EXERCISE INSTRUCTIONS =>
Begin with the line containing "Api e Vespe" and end with the last line of the data below; return those lines exactly, and only those.

[[ THE DATA open ]]

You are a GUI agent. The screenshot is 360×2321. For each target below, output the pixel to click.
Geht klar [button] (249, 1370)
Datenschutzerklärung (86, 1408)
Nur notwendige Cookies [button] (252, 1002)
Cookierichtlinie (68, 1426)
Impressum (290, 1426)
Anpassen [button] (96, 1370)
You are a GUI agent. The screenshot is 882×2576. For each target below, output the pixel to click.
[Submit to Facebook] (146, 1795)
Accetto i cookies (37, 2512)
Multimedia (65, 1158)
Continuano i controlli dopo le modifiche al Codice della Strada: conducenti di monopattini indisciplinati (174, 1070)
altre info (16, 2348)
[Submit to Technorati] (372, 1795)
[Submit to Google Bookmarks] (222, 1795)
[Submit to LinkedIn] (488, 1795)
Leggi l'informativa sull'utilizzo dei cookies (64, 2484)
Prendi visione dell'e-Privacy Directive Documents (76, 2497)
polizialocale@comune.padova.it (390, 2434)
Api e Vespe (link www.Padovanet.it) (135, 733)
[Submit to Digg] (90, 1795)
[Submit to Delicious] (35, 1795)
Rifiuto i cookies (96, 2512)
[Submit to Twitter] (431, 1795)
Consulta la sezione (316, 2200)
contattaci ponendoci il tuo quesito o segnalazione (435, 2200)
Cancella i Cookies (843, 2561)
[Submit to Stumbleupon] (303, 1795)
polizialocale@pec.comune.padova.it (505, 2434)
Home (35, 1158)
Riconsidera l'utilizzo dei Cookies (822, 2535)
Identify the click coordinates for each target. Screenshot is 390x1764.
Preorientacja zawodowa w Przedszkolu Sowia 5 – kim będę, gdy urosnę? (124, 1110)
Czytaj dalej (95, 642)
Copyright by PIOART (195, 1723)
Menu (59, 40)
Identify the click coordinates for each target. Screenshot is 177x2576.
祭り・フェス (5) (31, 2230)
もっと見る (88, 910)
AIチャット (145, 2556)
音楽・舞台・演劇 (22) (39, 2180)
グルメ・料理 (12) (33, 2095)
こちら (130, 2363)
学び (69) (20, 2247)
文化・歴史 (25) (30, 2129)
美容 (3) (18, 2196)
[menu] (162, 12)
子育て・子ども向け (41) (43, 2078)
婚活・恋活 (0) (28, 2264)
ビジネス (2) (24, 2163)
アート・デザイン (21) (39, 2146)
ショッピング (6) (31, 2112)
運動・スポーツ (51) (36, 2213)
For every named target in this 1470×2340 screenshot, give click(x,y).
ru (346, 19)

[[ THE DATA closed ]]

COMPLETED EXERCISE =>
Api e Vespe (link www.Padovanet.it) (135, 733)
[Submit to Digg] (90, 1795)
[Submit to Delicious] (35, 1795)
Rifiuto i cookies (96, 2512)
[Submit to Twitter] (431, 1795)
Consulta la sezione (316, 2200)
contattaci ponendoci il tuo quesito o segnalazione (435, 2200)
Cancella i Cookies (843, 2561)
[Submit to Stumbleupon] (303, 1795)
polizialocale@pec.comune.padova.it (505, 2434)
Home (35, 1158)
Riconsidera l'utilizzo dei Cookies (822, 2535)
Identify the click coordinates for each target. Screenshot is 390x1764.
Preorientacja zawodowa w Przedszkolu Sowia 5 – kim będę, gdy urosnę? (124, 1110)
Czytaj dalej (95, 642)
Copyright by PIOART (195, 1723)
Menu (59, 40)
Identify the click coordinates for each target. Screenshot is 177x2576.
祭り・フェス (5) (31, 2230)
もっと見る (88, 910)
AIチャット (145, 2556)
音楽・舞台・演劇 (22) (39, 2180)
グルメ・料理 (12) (33, 2095)
こちら (130, 2363)
学び (69) (20, 2247)
文化・歴史 (25) (30, 2129)
美容 (3) (18, 2196)
[menu] (162, 12)
子育て・子ども向け (41) (43, 2078)
婚活・恋活 (0) (28, 2264)
ビジネス (2) (24, 2163)
アート・デザイン (21) (39, 2146)
ショッピング (6) (31, 2112)
運動・スポーツ (51) (36, 2213)
For every named target in this 1470×2340 screenshot, give click(x,y).
ru (346, 19)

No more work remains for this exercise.